OBJECTIVE
In response to the discussions and input from Council last fall and at the January meeting, the Division of Population and Health Promotion Sciences staff members have developed a policy announcement, several revisions to existing program announcements, and a new program announcement. In total, these describe a method for concept clearance of trials prior to submission of a formal application, define a path for investigators for development of clinical trials, and announce an area of program priority for clinical trials. These items are brought to the attention of Council members for their information.
Creation of a Defined Path at NIDCR for Clinical Trial Development
A defined path for clinical trial grant applications submitted in any topic area has been developed. It entails a new management policy for clinical trial grant applications concept clearance and a revision of the two existing planning and pilot clinical trials program announcements. This path is designed to assist investigators in the creation of initial clinical testing studies arising from basic and translational science findings, i.e. phase 1/2 trials. It also is designed to help both investigators and institute staff in planning and managing the clinical trial program. It proposes that all investigator-initiated clinical trial grant applications receive concept clearance prior to submission, although the planning and pilot grant path is not required for investigators who are prepared for phase 3 clinical trials. For these latter grant applications, it is assumed that they already have proceeded through the planning and pilot stages and met the criteria described in the policy announcement. It also should be recognized that to assure broad applicability of findings to the population in general, most NIDCR phase 3 clinical trials will necessarily have a multicenter design involving representative groups of subjects.
Clinical Trials Policy Announcement
The need for a concept clearance process, before submission of a formal clinical trial grant application, was proposed at the last Council meeting. A policy announcement will be issued instructing investigators to submit a short (2-3 page) proposal to program staff outlining the topic, population, methods, and anticipated outcomes of a proposed clinical trial prior to preparation of an initial application. This initial concept clearance would be required of all investigators contemplating clinical trials, including those that fall below a 500K budget. These short submissions will be reviewed by senior program staff using the criteria for clinical trial significance discussed at the previous Council meeting and as part of program strategic plans. The criteria identified by Council members in January include: relevance to NIDCR's mission; ability to address gap in current portfolio; potential to reduce health disparities and/or impact on the public's health; focus on prevention versus treatment; potential for success (short- and long-term); and evidence of partnerships. The goals of this review will be to work with investigators at the earliest part of the planning process, inform them of current areas of high program priority, describe the NIDCR clinical trial pathway and review the required elements for a complete clinical trial application.

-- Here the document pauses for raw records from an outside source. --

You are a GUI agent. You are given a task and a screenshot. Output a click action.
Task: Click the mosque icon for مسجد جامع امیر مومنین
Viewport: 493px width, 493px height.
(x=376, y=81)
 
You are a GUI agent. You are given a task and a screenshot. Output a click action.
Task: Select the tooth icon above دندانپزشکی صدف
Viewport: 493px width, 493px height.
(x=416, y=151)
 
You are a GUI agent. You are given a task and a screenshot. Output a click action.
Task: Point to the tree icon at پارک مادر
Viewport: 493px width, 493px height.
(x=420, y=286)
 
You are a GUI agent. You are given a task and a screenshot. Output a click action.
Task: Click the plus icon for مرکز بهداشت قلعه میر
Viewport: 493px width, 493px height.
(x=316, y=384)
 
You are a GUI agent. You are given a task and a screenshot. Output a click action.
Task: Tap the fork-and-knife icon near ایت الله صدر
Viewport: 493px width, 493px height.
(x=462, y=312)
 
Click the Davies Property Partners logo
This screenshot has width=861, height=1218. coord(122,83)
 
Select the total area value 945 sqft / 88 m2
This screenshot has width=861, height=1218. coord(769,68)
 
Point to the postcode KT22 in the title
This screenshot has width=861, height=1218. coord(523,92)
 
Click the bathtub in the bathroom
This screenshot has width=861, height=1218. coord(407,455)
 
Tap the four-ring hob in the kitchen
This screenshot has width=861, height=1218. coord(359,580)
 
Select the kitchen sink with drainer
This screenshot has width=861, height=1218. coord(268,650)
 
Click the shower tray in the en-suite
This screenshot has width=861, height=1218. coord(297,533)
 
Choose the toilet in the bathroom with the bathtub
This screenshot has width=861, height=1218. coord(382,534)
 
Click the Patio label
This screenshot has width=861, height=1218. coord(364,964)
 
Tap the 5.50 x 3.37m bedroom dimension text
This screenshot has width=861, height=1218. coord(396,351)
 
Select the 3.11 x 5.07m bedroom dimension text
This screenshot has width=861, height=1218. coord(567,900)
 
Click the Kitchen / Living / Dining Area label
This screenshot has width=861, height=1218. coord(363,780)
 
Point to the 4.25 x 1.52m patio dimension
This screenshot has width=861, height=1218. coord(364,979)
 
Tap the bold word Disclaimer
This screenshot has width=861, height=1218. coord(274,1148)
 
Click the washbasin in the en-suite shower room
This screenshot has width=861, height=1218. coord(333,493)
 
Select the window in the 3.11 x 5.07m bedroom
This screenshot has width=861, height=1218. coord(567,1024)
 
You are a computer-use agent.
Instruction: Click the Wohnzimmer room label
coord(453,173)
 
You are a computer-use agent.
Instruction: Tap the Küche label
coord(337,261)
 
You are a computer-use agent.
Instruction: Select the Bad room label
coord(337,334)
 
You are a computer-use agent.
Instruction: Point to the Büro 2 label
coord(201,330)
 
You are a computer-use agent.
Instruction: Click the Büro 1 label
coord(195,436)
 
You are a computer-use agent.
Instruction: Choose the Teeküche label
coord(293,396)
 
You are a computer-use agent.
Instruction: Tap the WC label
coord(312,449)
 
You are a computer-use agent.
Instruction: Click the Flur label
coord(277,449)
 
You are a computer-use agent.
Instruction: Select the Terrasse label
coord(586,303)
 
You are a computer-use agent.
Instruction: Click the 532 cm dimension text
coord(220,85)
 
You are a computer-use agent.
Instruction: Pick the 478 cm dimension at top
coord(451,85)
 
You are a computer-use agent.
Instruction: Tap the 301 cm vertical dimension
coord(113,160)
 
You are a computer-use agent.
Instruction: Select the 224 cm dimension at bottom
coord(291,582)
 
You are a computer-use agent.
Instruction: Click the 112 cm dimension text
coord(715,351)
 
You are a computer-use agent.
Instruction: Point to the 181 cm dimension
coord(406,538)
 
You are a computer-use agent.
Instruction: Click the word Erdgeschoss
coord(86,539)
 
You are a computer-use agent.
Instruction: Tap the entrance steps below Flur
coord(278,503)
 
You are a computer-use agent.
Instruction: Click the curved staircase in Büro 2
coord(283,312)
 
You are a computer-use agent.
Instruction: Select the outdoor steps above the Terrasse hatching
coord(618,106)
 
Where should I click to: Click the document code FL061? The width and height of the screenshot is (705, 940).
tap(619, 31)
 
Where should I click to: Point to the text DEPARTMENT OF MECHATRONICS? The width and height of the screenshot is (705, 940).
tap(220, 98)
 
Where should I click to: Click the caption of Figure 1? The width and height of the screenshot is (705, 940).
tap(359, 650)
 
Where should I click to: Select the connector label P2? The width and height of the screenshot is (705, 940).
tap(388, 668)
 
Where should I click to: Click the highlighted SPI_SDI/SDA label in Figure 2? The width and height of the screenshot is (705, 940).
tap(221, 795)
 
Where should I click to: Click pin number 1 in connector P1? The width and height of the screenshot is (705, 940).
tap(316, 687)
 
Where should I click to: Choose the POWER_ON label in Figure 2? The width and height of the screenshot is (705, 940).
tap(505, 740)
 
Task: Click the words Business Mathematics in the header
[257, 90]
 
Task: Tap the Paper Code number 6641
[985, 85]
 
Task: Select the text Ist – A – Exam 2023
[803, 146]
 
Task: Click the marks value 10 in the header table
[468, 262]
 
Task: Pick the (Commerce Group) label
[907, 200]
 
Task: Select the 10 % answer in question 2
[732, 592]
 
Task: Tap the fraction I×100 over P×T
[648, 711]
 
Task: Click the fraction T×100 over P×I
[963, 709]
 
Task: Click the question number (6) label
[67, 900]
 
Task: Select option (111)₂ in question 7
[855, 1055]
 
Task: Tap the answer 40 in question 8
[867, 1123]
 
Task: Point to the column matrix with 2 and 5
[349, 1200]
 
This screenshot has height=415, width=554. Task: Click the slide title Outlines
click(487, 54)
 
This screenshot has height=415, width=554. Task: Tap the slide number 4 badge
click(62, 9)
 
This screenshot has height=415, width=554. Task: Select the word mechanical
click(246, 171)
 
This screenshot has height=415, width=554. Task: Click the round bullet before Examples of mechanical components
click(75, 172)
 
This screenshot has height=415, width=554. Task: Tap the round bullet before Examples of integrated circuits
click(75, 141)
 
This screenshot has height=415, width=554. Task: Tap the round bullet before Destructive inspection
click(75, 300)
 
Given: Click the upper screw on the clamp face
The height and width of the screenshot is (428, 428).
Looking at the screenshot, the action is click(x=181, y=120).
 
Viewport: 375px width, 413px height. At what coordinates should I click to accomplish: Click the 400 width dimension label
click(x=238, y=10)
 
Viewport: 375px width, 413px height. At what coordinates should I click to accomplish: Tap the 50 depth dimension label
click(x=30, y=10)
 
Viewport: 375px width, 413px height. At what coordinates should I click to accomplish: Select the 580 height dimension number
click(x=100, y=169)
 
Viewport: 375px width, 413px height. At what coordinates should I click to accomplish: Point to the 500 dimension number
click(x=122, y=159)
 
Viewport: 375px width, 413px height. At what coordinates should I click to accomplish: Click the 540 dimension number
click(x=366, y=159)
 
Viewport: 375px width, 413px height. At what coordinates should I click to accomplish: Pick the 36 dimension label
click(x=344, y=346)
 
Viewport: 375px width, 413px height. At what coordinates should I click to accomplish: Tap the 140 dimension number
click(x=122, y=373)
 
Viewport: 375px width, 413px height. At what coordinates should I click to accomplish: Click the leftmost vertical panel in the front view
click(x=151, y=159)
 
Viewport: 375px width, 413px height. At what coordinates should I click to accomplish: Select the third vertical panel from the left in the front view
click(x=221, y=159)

This approach will help both investigators and the NIDCR staff in planning and managing the clinical trial program.
Revised Clinical Trial Planning Grant Program Announcement
It is recognized that clinical trial development is becoming increasingly complex, with more complicated protocols and many regulatory considerations. The planning process should be distinct from the conduct of the trial. This will result in more complete and higher quality clinical trial applications and more efficient use of institute funds. The existing program announcement for clinical trial planning grants, issued in August 1999, will be modified. The duration of these planning grants now will be for no longer than 2 years (they may be for a shorter period), and for a maximum of $100K. The anticipated goals and outcomes of the planning grant will be refined, as well. These will be: to write and refine a clinical trial protocol, including clear definition of research objectives and outcome measures; to develop an investigative group (ideally multiple sites); to identify plans for an overall coordinating center that will include a data coordinating center; to identify the patient population and recruitment strategies; to perform sample size estimates and develop an analytic plan; to write a manual of operating procedures; to begin regulatory approval processes; to develop a data quality assurance plan and appropriate forms; and to develop a data and safety monitoring plan. Staff will work closely with the investigators during this phase, providing advice and assistance, as appropriate and as requested.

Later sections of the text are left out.